The experience only lasted as long as Caitlin took to chase behind her disabling spell, and then Jace was back in the room, stumbling backward in a daze.  The only image now filling his mind was a furious pregnant woman wielding a dagger at him.  She plunged it into his chest, and the shaman felt an odd sensation flow through him.  A prompt told him he had a bleeding condition.  He didn’t know what that meant, but Caitlin didn’t allow him to find out.  She kept stabbing, backing him up against a wooden dresser, and taking out all her aggression on him.

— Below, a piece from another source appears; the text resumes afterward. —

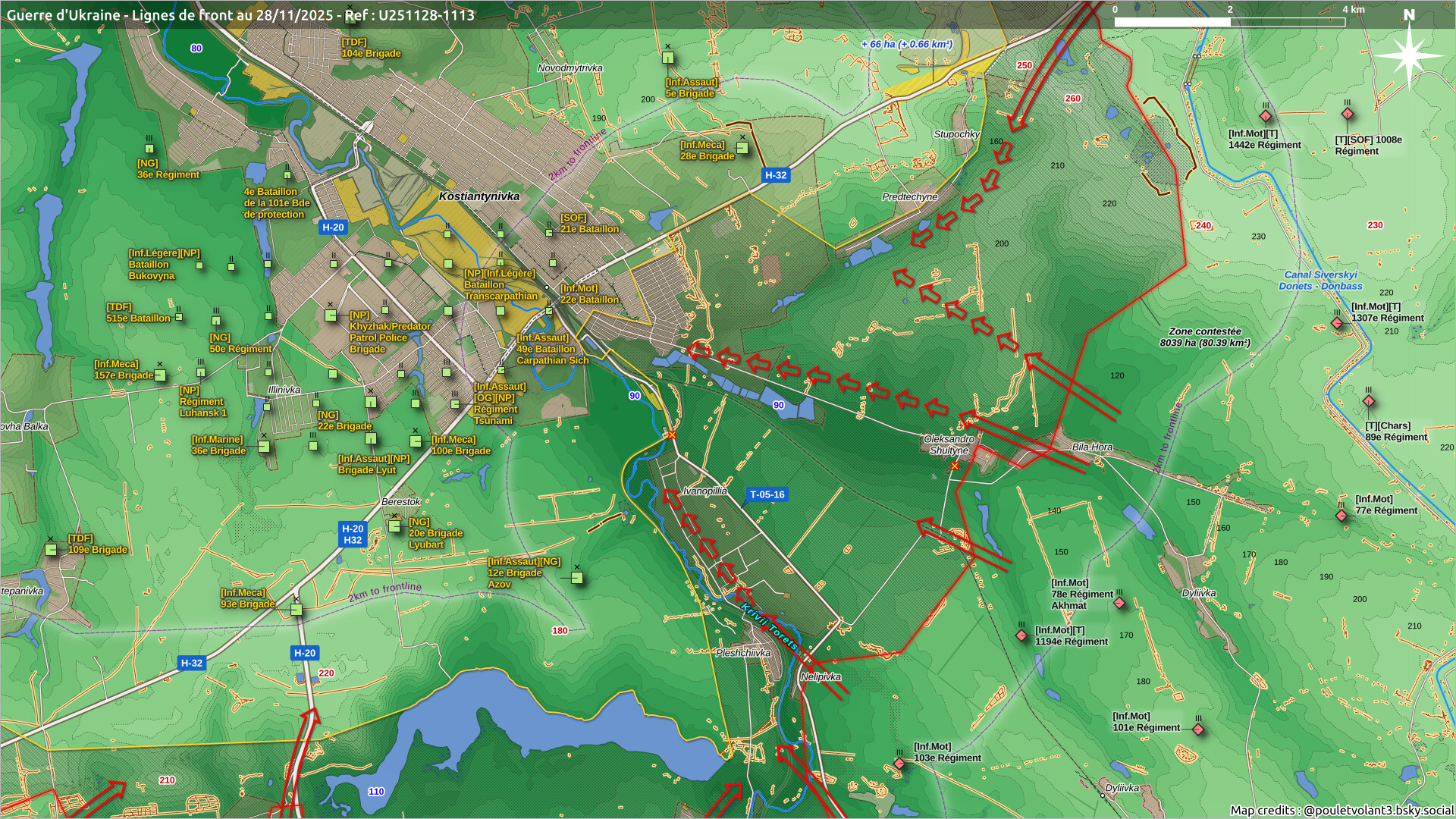Click the 77e Régiment red diamond marker
This screenshot has height=819, width=1456.
[1341, 515]
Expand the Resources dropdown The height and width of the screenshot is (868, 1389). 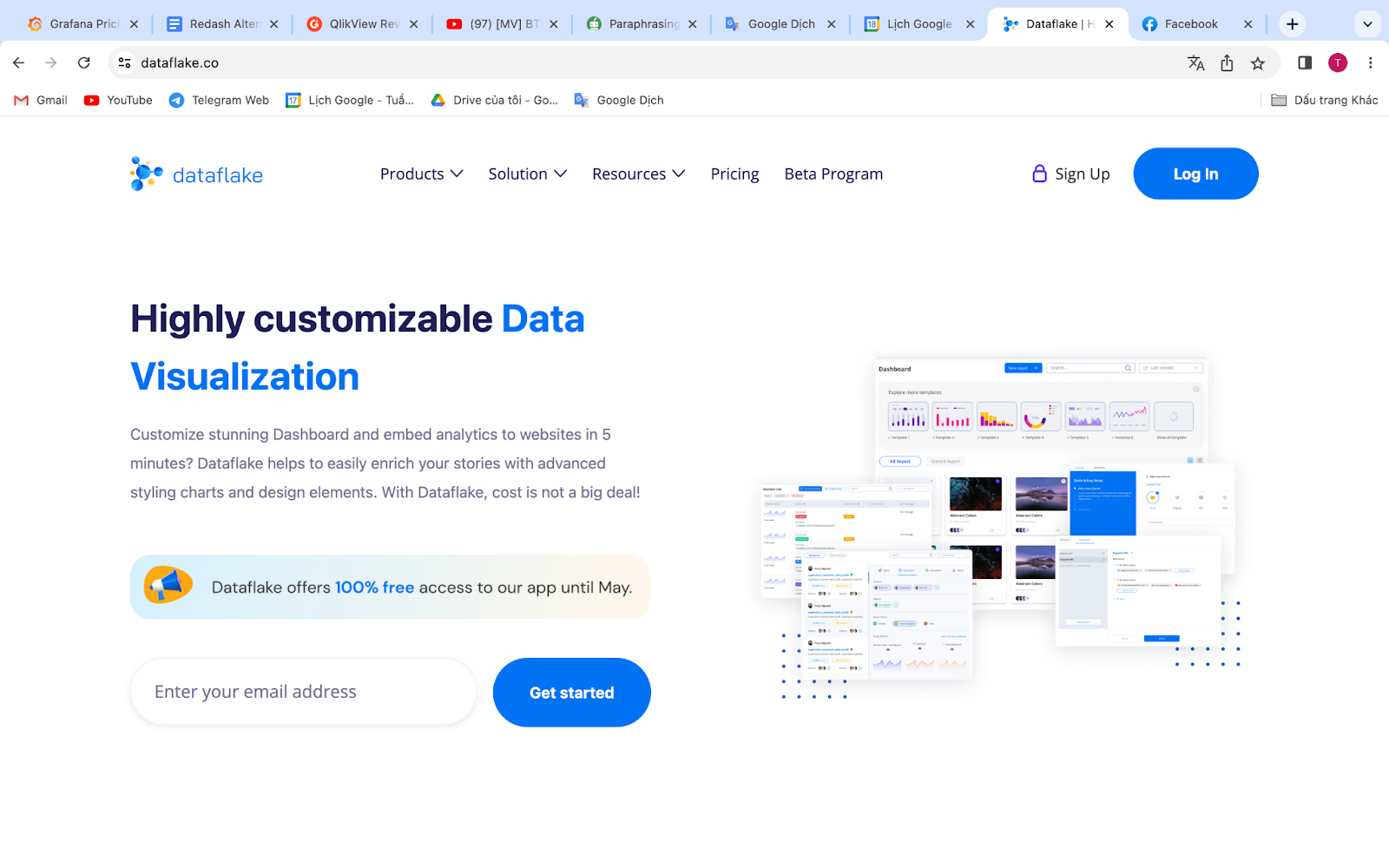click(637, 174)
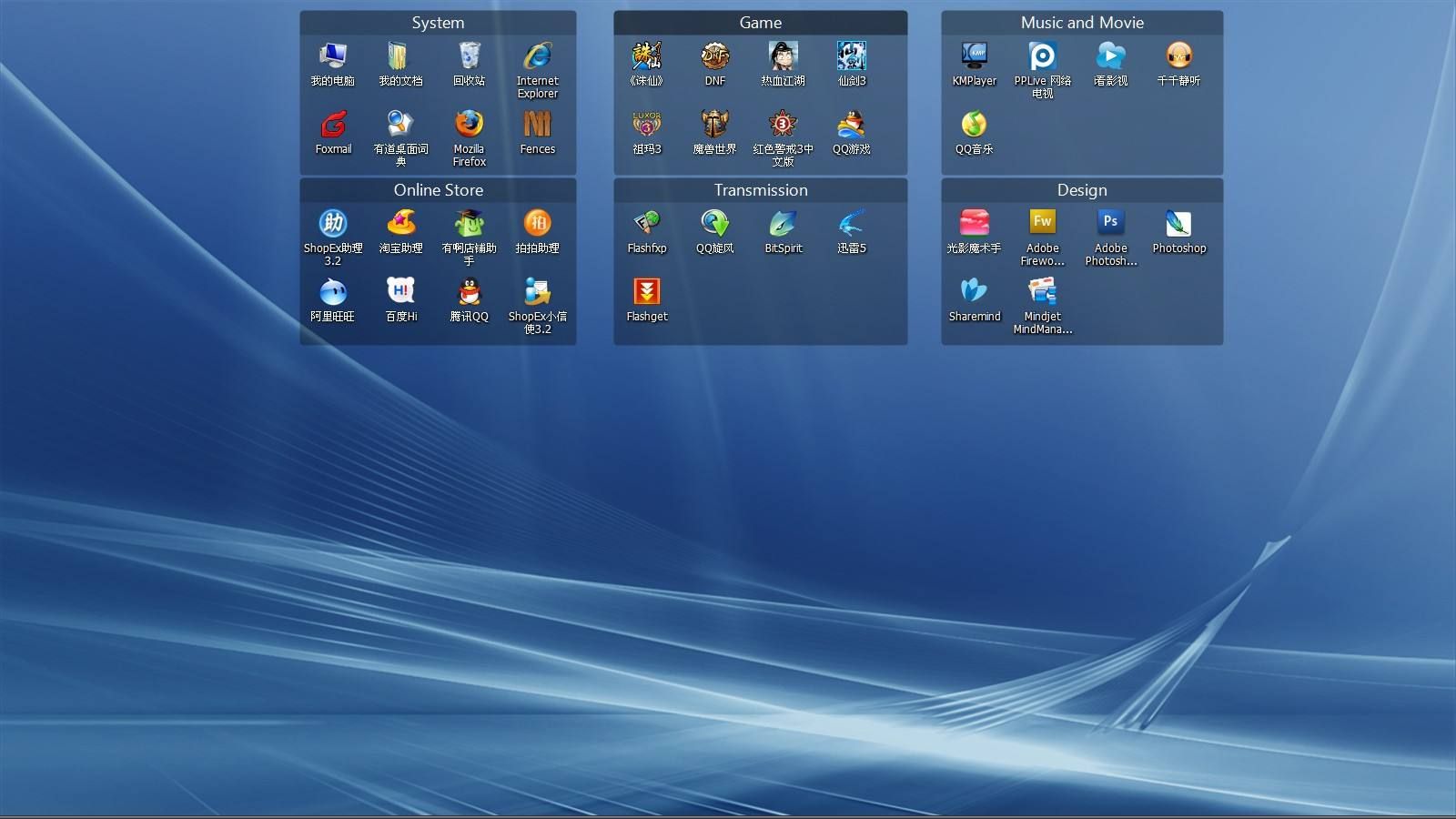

Each attack wasn’t doing much above his Damage Reduction, but the bleeding condition kept stacking upon itself, and he felt his health drain away.  Even though he had dropped his sword, he didn’t feel helpless.  He thought he could punch back or try to grapple the woman, but he just stood there, letting her play out her hatred.

“Do you really want to do this?” he asked her between attacks, his calm voice driving her into more of a rage.

“Shut up!  Just shut up and die!”

Jace wondered if he could access his totem from this room.  Maybe if he touched the ceiling, but he was backed against a wooden dresser, so he had no chance.  “What about Faylon?” Jace tried.

“Don’t say his name!”  She punctuated the sentence with another stab in his chest.

If Jace was going to do something, he better do it quickly.  His health was once again below fifty.  But if this game was trying to tempt him into punching a pregnant woman, it had another thing coming.

“When you sacrifice your child on Yellrick’s altar, you will see Faylon’s face.”

That did it.  Caitlin faltered.  She swung and missed, the knife grazing Jace’s chest, her arm quivering in anguish.  “No,” she murmured.  “Shut up.  Just let me be.”  Her hand went limp, and the knife fell from her fingers.  “Don’t tell me . . .”

“You will be killing him too.”

“I said shut up!”  She exploded in fury at Jace again, pounding on his bloody chest with her bare fists.  If the attacks were meant to do damage, they didn’t make it above his Damage Reduction, but they didn’t need to.  His multiple bleeding conditions were still draining his health, which now dipped below 20.  Jace had enough mana to heal himself, but he felt he should continue to stand and do nothing.

Caitlin finally dropped to her knees as sobs overcame her.  She slumped before Jace, her face pointed to the floor and her body heaving in distress.  “What have I done?” she managed between convulsions.

Jace let out a sigh and then stopped his downward spiral toward death by channeling enough mana into his ring to stop the bleeding and get him above 20 Hit Points.  Jace fell to his knee and took the crying girl into his arms.  She hesitated at first, but his strong hands helped support her, and she gave in to her tears more completely.  It looked like an orc cradling a child to Jace's eyes, but he hoped Caitlin interpreted the embrace differently.  How the game allowed the other NPCs to see him as a man, Jace couldn’t understand, but he trusted Gandhi was taking care of it.

Her sobs slowed, and she pushed against him gently.  Jace let up his embrace and let her lean back and look him in the face.  “Did Faylon come with you?  I would have thought he would have tried to be part of any rescue mission.  Or did he . . .” her voice trailed off as she turned to look at the unconscious priest.

“Faylon is alive.  I can bring you to him.”

Caitlin sucked in her tears and shook her head.  “What do I say to him?  What can I say to him?  I almost . . .”

“But you didn’t.  Just tell him you love him.  That will be enough.”

Jace helped her to her feet and went to pick up his sword.  The door to the room opened, and a demon walked in.